If they're not the true church, how much less the OP movement which cannot produce a single movement in 20 centuries that held to their fundamental doctrine?
The fact is the true church (the believing church) was blended (especially after the 3rd century) with the visible church. Wheat and Tares. Some splits, some corruption, but the true church of Christ endured through the centuries. Those believers who repented of their sins and were regenerated by the Holy Spirit are the true church. Its the same today.
Would even the most ardent defender of OPism deny that even within what they consider to be the "true" church (OP movement) that there are truly regenerated and those who are not saved.
Do we not consider the parable of the sower?
IMO it is a mistake to look for any outward org/denomination/movement/sect and call it the church, and this error is compounded if your looking for a group that denied the trinity, baptized in JN, claimed all saved people must speak in tongues, and then the conglomerate of standards.
You'll never find that ever in church history. The Montanists are your best bet, and of course the most notable Montanist is Tertullian (the father of trinitarianism).
You can jump hundreds of years to the Irvingites, which don't fit OP credentials.

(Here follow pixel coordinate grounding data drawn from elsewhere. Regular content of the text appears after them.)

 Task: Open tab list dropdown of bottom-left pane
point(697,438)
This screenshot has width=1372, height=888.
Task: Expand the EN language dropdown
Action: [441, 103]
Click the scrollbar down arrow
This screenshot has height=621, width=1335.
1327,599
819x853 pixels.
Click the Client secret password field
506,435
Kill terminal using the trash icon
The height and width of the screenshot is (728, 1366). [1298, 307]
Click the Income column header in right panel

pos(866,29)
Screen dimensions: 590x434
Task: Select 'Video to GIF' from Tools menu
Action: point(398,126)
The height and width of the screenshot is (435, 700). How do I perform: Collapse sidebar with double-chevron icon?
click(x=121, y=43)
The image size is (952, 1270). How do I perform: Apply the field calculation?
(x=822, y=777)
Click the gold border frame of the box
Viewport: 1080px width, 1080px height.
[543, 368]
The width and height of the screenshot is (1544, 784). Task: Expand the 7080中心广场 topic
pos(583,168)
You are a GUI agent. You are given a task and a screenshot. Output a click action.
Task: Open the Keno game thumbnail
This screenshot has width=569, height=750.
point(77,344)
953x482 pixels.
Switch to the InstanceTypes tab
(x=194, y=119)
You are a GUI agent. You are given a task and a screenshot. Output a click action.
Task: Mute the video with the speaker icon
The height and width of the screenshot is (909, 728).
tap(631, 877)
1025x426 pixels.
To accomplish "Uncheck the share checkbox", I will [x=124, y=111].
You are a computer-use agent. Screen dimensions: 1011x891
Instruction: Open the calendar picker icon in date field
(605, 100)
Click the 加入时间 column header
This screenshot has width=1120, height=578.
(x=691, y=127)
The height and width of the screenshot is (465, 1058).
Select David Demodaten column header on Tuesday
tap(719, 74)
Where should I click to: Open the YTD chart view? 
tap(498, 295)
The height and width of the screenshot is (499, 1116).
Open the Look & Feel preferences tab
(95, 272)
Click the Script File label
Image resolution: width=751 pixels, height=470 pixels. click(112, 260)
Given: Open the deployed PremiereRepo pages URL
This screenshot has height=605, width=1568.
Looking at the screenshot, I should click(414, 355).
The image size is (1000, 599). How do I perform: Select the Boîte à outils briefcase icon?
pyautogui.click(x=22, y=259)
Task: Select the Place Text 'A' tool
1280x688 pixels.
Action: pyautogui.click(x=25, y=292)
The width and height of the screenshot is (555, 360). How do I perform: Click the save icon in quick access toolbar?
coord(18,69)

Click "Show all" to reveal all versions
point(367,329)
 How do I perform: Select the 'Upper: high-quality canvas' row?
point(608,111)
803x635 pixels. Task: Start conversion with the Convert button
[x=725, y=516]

I admit I find it amusing that some will believe that the OP church has always been on the basis of shoddy scholarship and blind faith. But deny the achievements, advancement of the gospel, heroic martyrdoms, contributions to church music, practice, and scripture translation, and salvation of trinitarians despite all the evidence readily available.
I searched in vain for OPs through history. Read Bernards History, Weisser, Arnold. Then Schaff, Lattourette, and Bruce.
Its wishful thinking. Its not impossible that there could be a pocket group here or there in history (though no one, including Arnold, has ever found one), but even if a couple tiny regional sects were found scattered in history, would that be good reason to believe the "true OP church" has an unbroken line back to the apostles?
I think the bigger problem on the part of OPs is the assumption they have the apostles doctrine right. Seeing as how 1)OPs have to explain away and redefine large portions of the epistles (especially Romans) and the gospels (especially John)
2) the early church apparently DIDNT come to the modern OP conclusions on the water/Spirit doctrine since we find no evidence of it outside of the Bible even in the 1st and 2nd centuries
3)It seems plausible if not likely that the entire OP foundation, identity, philosophy, and tradition is all the result of a misunderstanding of scripture thus resulting in an inaccurate understanding not only of what Bible Salvation is but also of the true church in history (hence the total absence prior to 1913 of any movement that taught what modern OPs do).
We also have to consider that we have plenty of documentation of the existence of many schismatic and heretical groups existing in church history, and it seems HIGHLY unlikely that ALL references to and works of historical OP have been lost or destroyed when so many other groups have endured the centuries. THEN to assert THAT was actually the true church of JC established that Jesus referenced in Caesarea Philippi and established in
Acts 2 seems preposterous to me. And at one time I wanted it to be true more than any one....but its not.